The Ex is allergic to cats. Violently. He once ended up in the ER (on Martha’s Vineyard, no less) from a reaction to his sister’s cats. I gave up my Charlie when we got serious; we had a cat for five weeks in Israel, which ended up at the Jerusalem SPCA. (Breathe easy, everyone, it’s a no-kill shelter, I made sure, and when I called to check on him, he’d been adopted.) And in 2008, the girls and I cried when we had to bring two lost kitties to a rescue because my garage wasn’t exactly a suitable foster environment.
“You can get a cat now,” he said, when the marriage ended. (He was trying to console me. Honest.)
I laughed. “Right. Our Best Friend would be WONDERFUL with cats. And I can barely afford his vet bills and food.”
Now here I am, two years post-break-up, with three cats.
When Momma and her kittens first arrived last June, we kept the basement door closed so Momma could nurse her babies in peace and security. I knew Our Best Friend wouldn’t eat them or anything, but he’s loud and rambunctious, and I thought he might present a mental health challenge for the felines.
We started bringing the kittens upstairs for short periods when they were about 10 weeks old. Polo was terrified, Draq less so. Around September we started to leave the basement door open again. The kittens were old enough to come up and down on their own, and had started meowing at the door. Momma stayed safely ensconced in the basement, and hid under the couch when OBF would come down with me.
Meanwhile, the kittens were getting braver. And Our Best Friend’s good nature shone through. The kittens batted his kibble across the floor and occasionally tried to eat it. They drank from his water bowl. And last week, while Our Best Friend slept curled up next to me on my bed, Draq walked across the pillow and tried to lick his ears. His ears twitched in his sleep, out of her reach. After a few attempts she gave up and curled up on me, right next to him.

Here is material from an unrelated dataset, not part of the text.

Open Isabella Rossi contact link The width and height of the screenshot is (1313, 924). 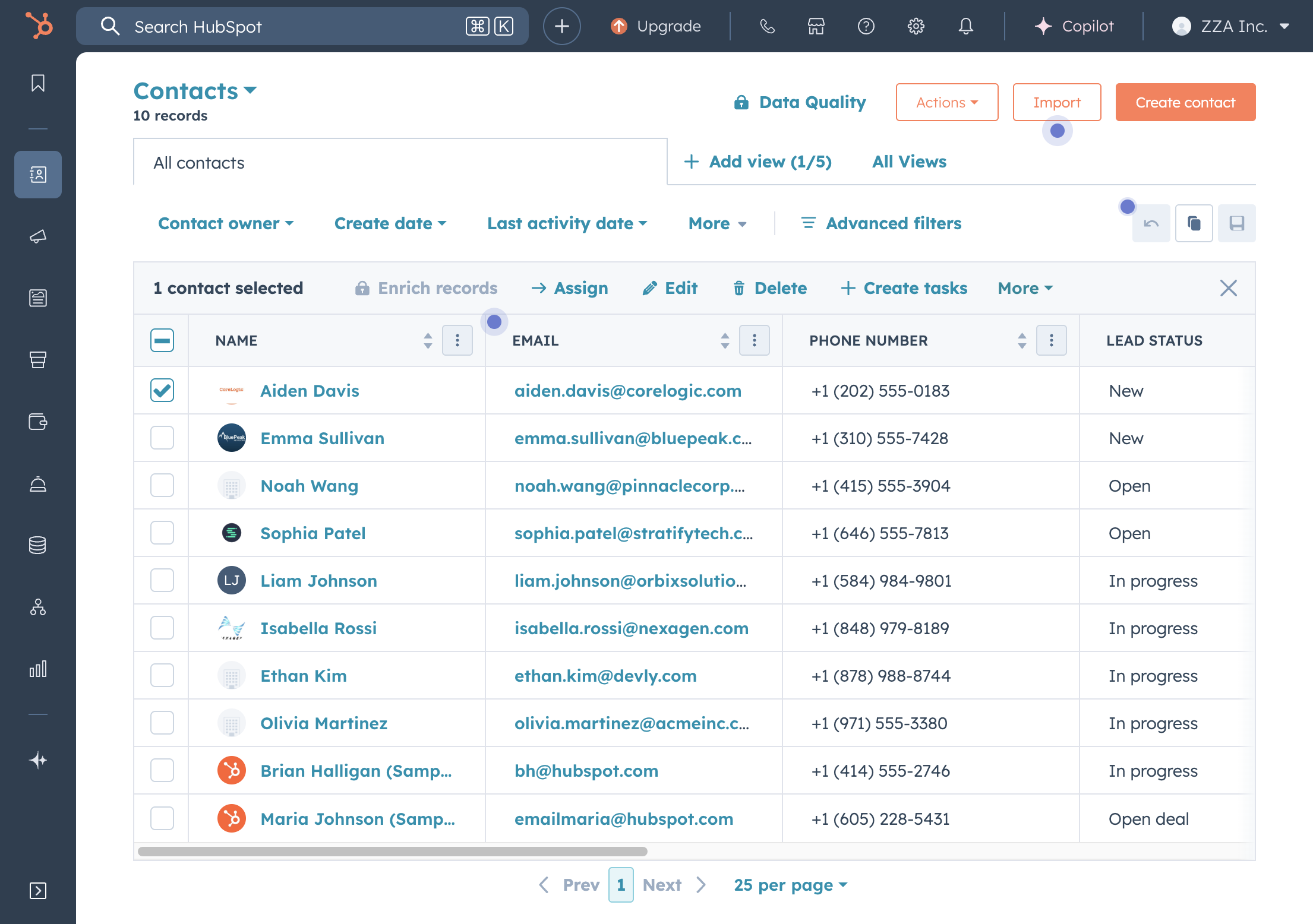tap(318, 628)
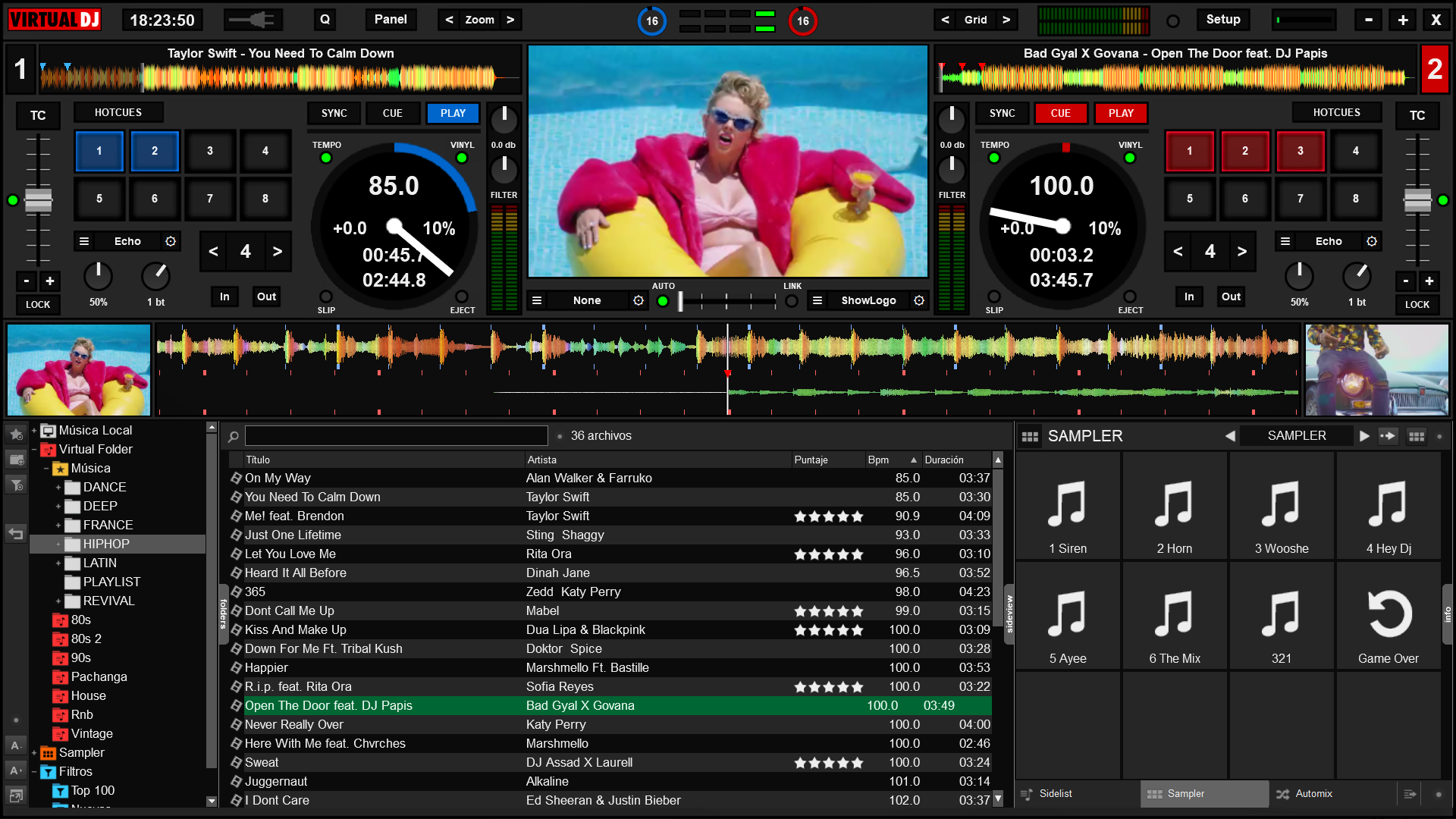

If you had told me five years ago that our neurotic, reactive dog would go nose-to-nose with a kitten, tail wagging gently, I would not have believed it. If you told me they could drink from his bowl and sleep on his bed with impunity, I would have laughed. But for Our Best Friend, the kittens have become two more lambs in his flock. It’s routine now for Draq to brush against his leg as she walks by. For a dog who hates to be touched by other dogs, this is nothing short of a miracle to me.
And Momma Cat? Well, I got up at 2:30 a.m. a few weeks ago, and found Momma and both kittens curled up on the dog bed. I don’t know where Our Best Friend was sleeping, but wherever it was he was unconcerned about defending his territory. Momma now comes to the top of the stairs every morning to remind me about breakfast. Sometimes she gets bold and ventures into the living room or kitchen. If Our Best Friend ends up between her and the basement stairs, she will sidle past as far away as possible, spitting once in his direction before haring downstairs and vanishing under the guest room bed.
I suspect the day will come when I will find everyone piled up asleep in a heap. Even Momma might come around fully one day. After all, if Our Best Friend could go from nutjob to gentleman, there must be hope for her too.